At Sengakuji, just a spear's throw from where I used to live in Tokyo, all the relatives of the 47 ronin came as they do every year to burn incense and bask in the spirit of their ancestors. As one tv commentator pointed out, in terms of their times these ronin were criminals and seriously violated all sorts of laws, from murder to forced entry, but now they are heroes to a hero-needing nation, as it turns to this tale of 'criminals' for strength.

And what an incredible tale it is. It was all traced out in Yamashina yesterday, starting with Asano's injurious attack on the cruel and overbearing Kira in the Edo Palace. For this transgression of etiquette, Asano was ordered to commit seppuku (ritual suicide).

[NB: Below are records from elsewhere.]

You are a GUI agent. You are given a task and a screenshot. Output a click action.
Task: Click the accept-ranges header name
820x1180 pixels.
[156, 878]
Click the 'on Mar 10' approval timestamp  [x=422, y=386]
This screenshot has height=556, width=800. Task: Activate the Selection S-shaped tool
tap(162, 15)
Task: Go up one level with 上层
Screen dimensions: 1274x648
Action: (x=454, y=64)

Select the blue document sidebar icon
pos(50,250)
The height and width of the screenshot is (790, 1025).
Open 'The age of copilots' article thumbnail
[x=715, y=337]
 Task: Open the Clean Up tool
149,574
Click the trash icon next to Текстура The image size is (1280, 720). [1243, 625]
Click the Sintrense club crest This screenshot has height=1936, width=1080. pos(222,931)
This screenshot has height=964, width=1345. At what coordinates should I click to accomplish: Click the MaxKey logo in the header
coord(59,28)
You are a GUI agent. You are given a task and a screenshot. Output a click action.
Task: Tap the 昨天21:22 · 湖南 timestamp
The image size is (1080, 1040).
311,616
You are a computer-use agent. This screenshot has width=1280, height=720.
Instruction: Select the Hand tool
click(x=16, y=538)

Ooishi and the dishonored ronin then began plotting to avenge their lord. Their fortitude, integrity and willingness to forsake everything to restore their honor, a quality distinctly lacking in the leaders of today, made this event all the more poignant and meaningful to a public whose leaders seem to be more like Kira than Asano.

But it was strange to a westerner like me to see, at Ooishi jinja in Yamashina (where Ooishi had lived and prayed and where yesterday's samurai parade ended), all the demure ladies in kimono dancing their delicate and sensual steps around the bloody cloth, slung from a spear, that held the 'head' of Kira.